--- START OF Selected extract ---

114. SAMUEL HAWKINS, Esq. to Mr. GOUGH. “SIR, Wilmington, Aug. 7, 1799. "It is with the truest concern I acquaint you with the great loss we have sustained by the death of our excellent and everto-be-regretted friend! which happened about four o'clock on Saturday morning last. We have long had too much reason to expect it, though it may appear more sudden than from the last accounts, perhaps, we might have been given to hope, a circumstance not unusual in such cases. I have the satisfaction, however, of assuring you, a melancholy one indeed it must be confessed, that he departed with a calmness which truly indicated that all within was peace!

"Poor Mrs. Denne *, than whom none will have a greater loss, nor feel it more, seems to bear it upon the whole as well as may be; and I sincerely wish it may not afterwards be felt more by her. She desires me to express her wish that I should say every thing that is proper for her. I have the honour to be, Sir, "Your most obedient humble servant, SAMUEL HAWKINS."

115. "SIR,

Pall Mall, Aug. 22, 1799. "I have had the pleasure of both your favours, and cannot see that there can be any objection to your having the refusal of your late friend's library; but, on the contrary, it is what I had intended considering as a compliment to be paid you if I had been able to find the will, but after most tedious searches at different times, no where is it forthcoming; and the only chance there is of discovering one is among the leaves of the different books which he may lately have had in use, and wherein he may inadvertently have left it. I am, Sir,

"Your most obedient servant,

SAMUEL HAWKINS."

Mr. Denne's sister; see the "Literary Anecdotes," vol. III. p. 527.

The following letters and extracts were communicated to Mr. Gough by Mr. Denne from the papers of his father and brother; chiefly as containing anecdotes of members of Corpus Christi or Bene't college, Cambridge:

Extracts of letters from the Rev. THOMAS Greene, D. D. Archdeacon of Canterbury, and afterwards successively Bishop of Norwich and Ely, and who had been Master of Corpus Christi college, Cambridge, to JOHN DENNE, a Fellow of that college.

--- END OF Selected extract ---
--- START OF Given material ---

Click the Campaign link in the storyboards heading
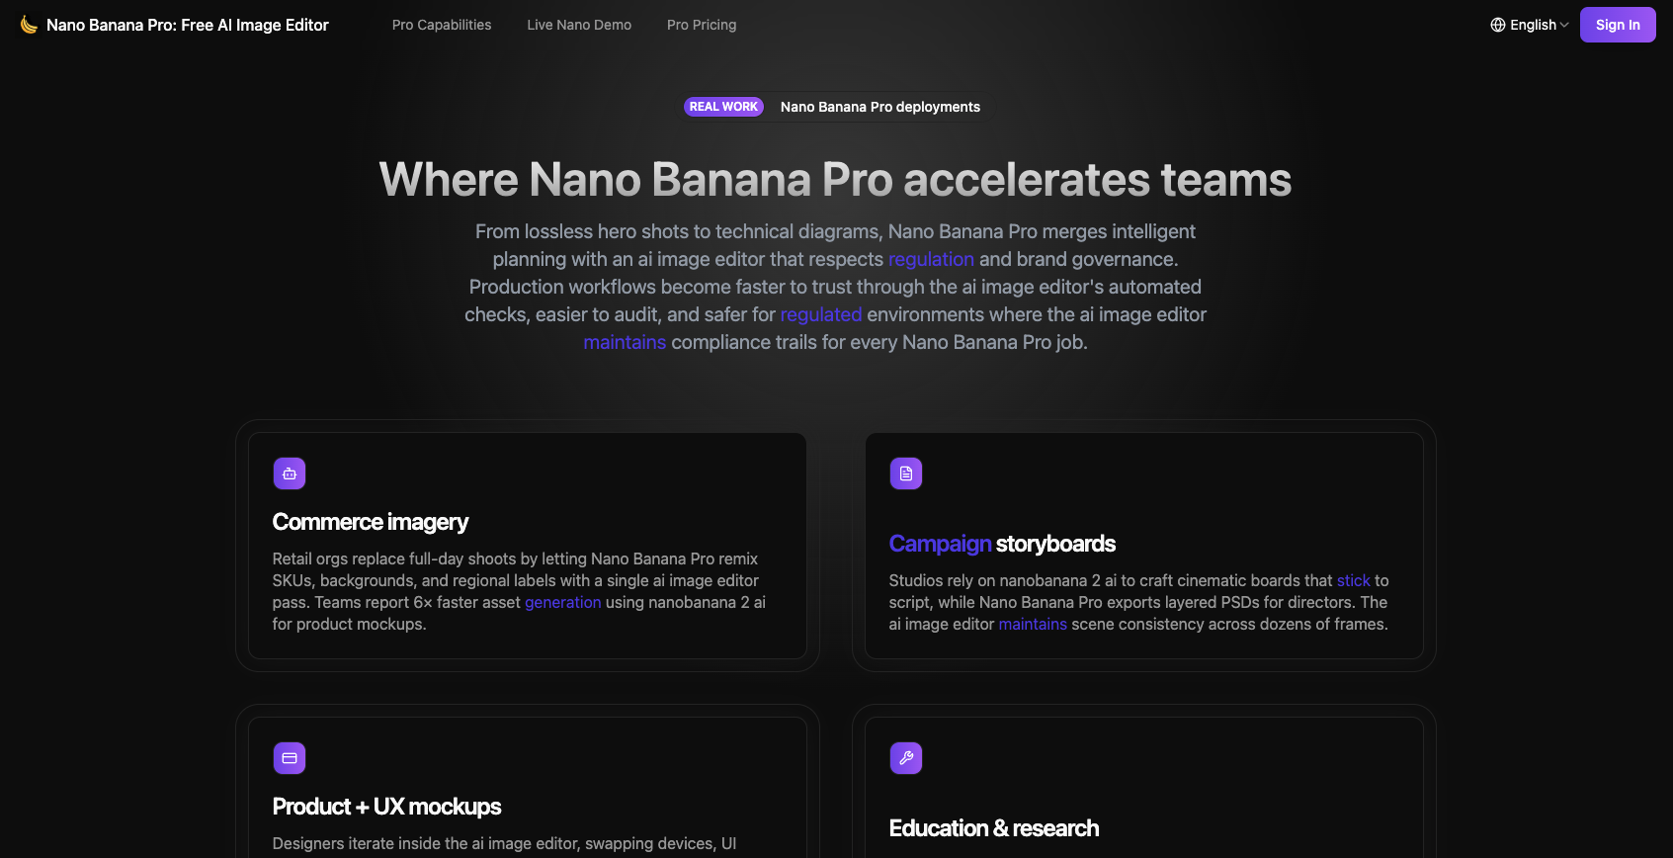Viewport: 1673px width, 858px height. tap(940, 544)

--- END OF Given material ---

▶ **Stated problem**
Transcribe the passage of the Hawkins letters starting with "114. SAMUEL HAWKINS, Esq." and going on through "within was peace!". Rely solely on the Hawkins letters, not on the data.

▶ **Right answer**
114. SAMUEL HAWKINS, Esq. to Mr. GOUGH. “SIR, Wilmington, Aug. 7, 1799. "It is with the truest concern I acquaint you with the great loss we have sustained by the death of our excellent and everto-be-regretted friend! which happened about four o'clock on Saturday morning last. We have long had too much reason to expect it, though it may appear more sudden than from the last accounts, perhaps, we might have been given to hope, a circumstance not unusual in such cases. I have the satisfaction, however, of assuring you, a melancholy one indeed it must be confessed, that he departed with a calmness which truly indicated that all within was peace!